======== Data shown

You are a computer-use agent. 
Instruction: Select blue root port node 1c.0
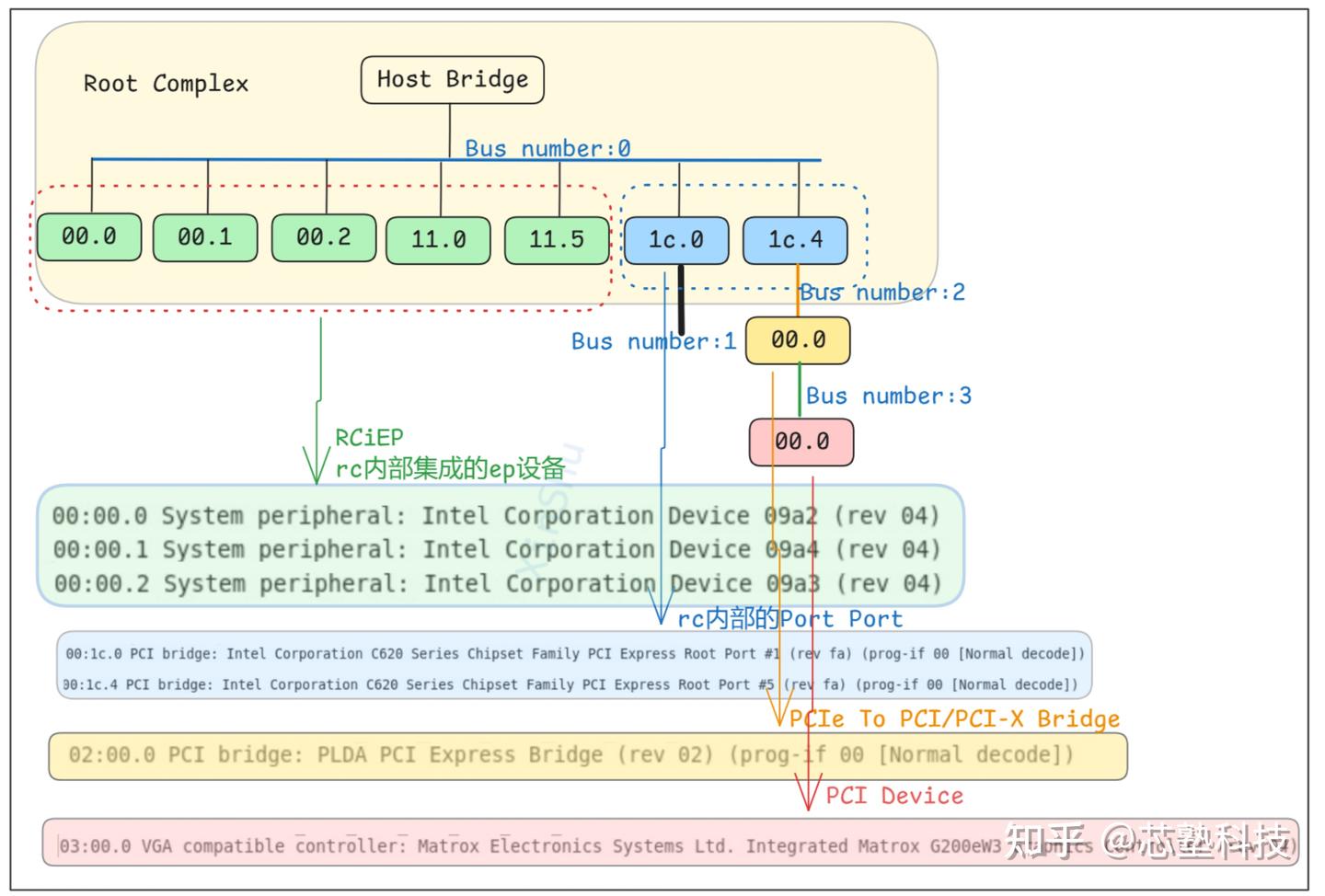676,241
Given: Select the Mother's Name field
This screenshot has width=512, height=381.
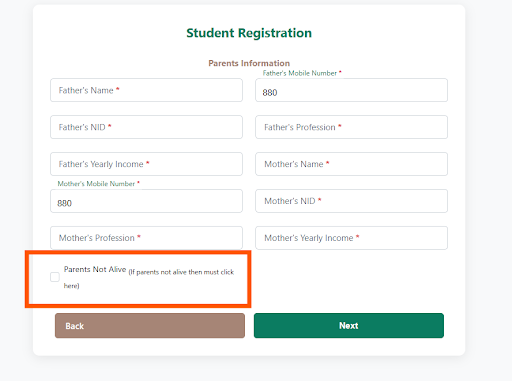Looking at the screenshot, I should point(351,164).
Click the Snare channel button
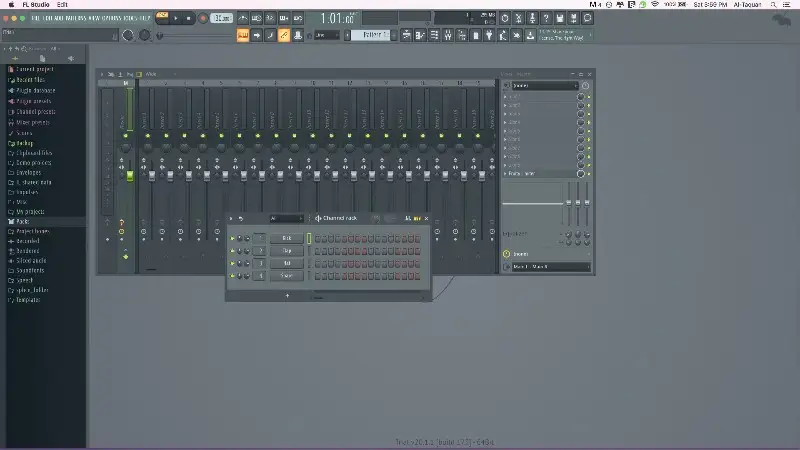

================

| Aim |
Starting at the line that has "Given: Select the Mother's Name field" and running through the end of the data, give those lines again with "Snare" swapped for "Kick" and nothing else changed. Leave the pictures out.

| Task answer |
Given: Select the Mother's Name field
This screenshot has width=512, height=381.
Looking at the screenshot, I should point(351,164).
Click the Kick channel button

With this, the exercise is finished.